» Instructions for the task: Restate all entries word for word, minus pictures.

Input material below:

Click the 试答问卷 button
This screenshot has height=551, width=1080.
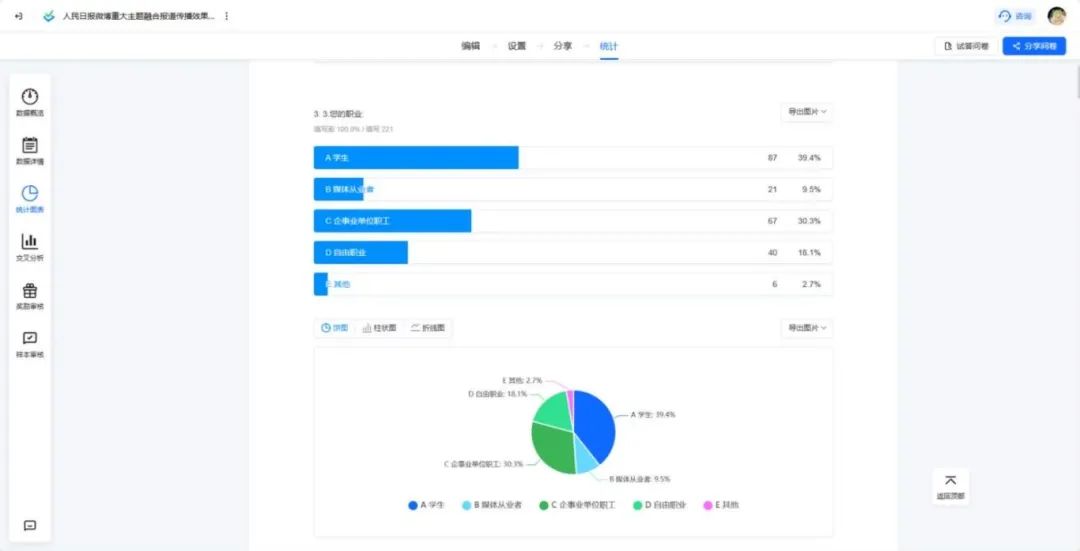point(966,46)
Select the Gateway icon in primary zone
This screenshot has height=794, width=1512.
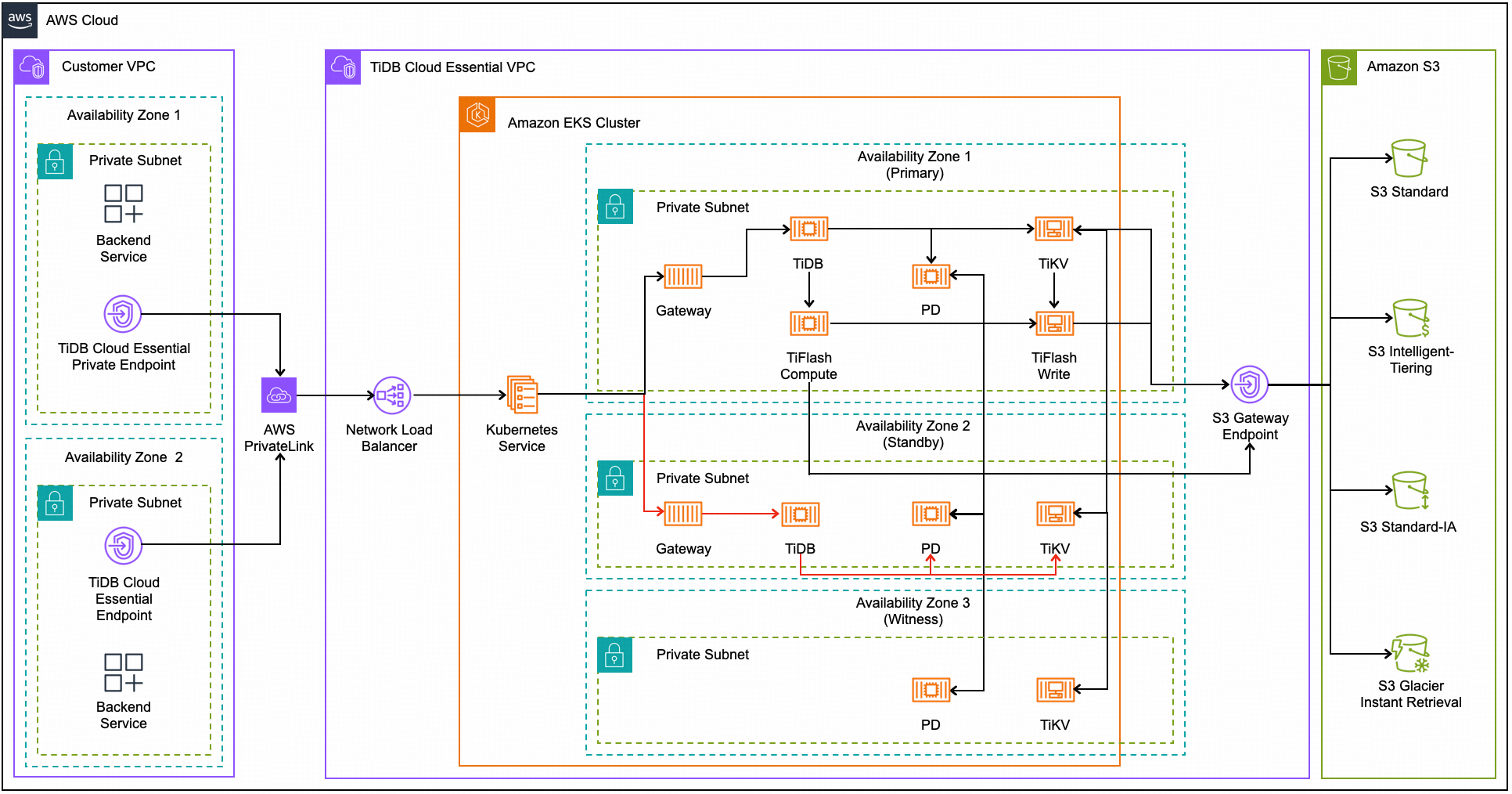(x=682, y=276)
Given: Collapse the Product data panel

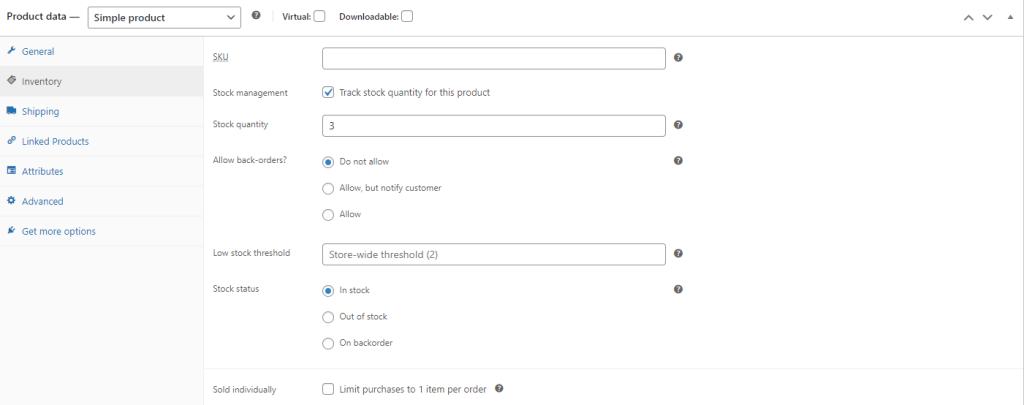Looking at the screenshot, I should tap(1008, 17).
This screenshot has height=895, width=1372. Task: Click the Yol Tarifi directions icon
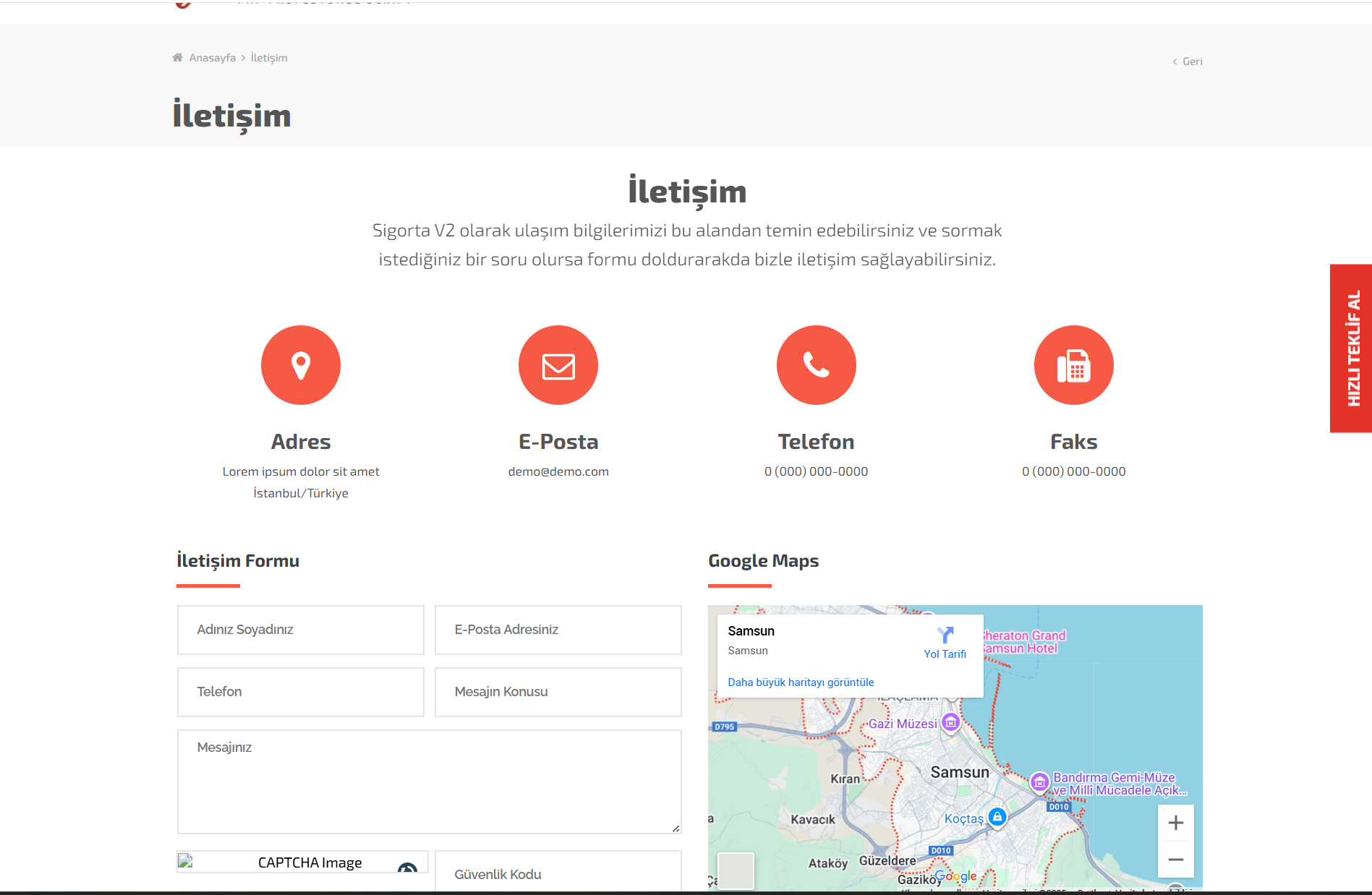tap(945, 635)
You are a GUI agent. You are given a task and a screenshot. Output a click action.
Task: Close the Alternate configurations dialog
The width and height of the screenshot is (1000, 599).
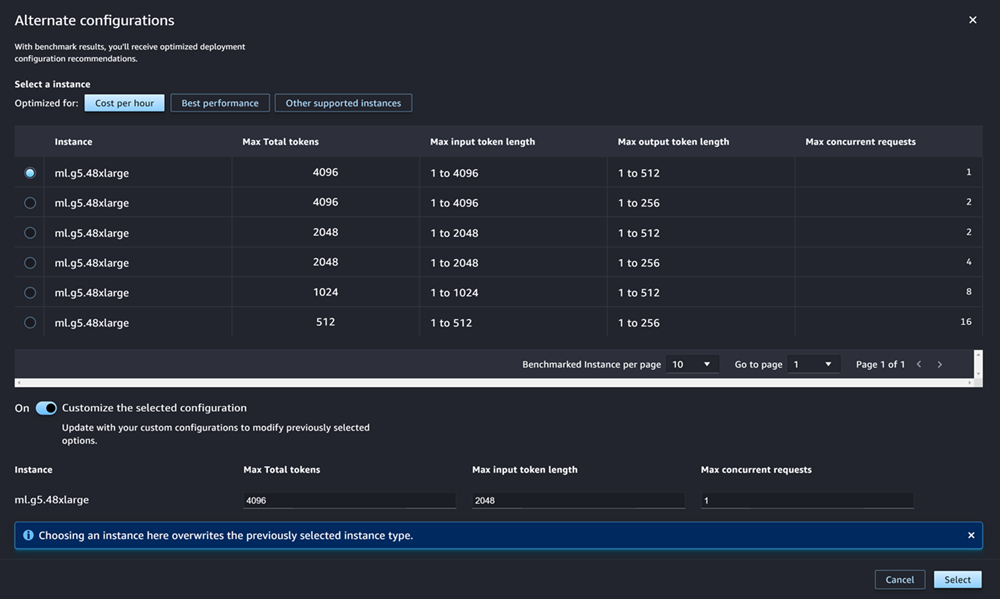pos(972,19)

End of Input material.

» Expected output:
Click the 试答问卷 button
This screenshot has height=551, width=1080.
point(966,46)
Select the Gateway icon in primary zone
This screenshot has height=794, width=1512.
(x=682, y=276)
Given: Collapse the Product data panel

Looking at the screenshot, I should tap(1008, 17).
This screenshot has height=895, width=1372. Task: Click the Yol Tarifi directions icon
tap(945, 635)
You are a GUI agent. You are given a task and a screenshot. Output a click action.
Task: Close the Alternate configurations dialog
The width and height of the screenshot is (1000, 599).
pos(972,19)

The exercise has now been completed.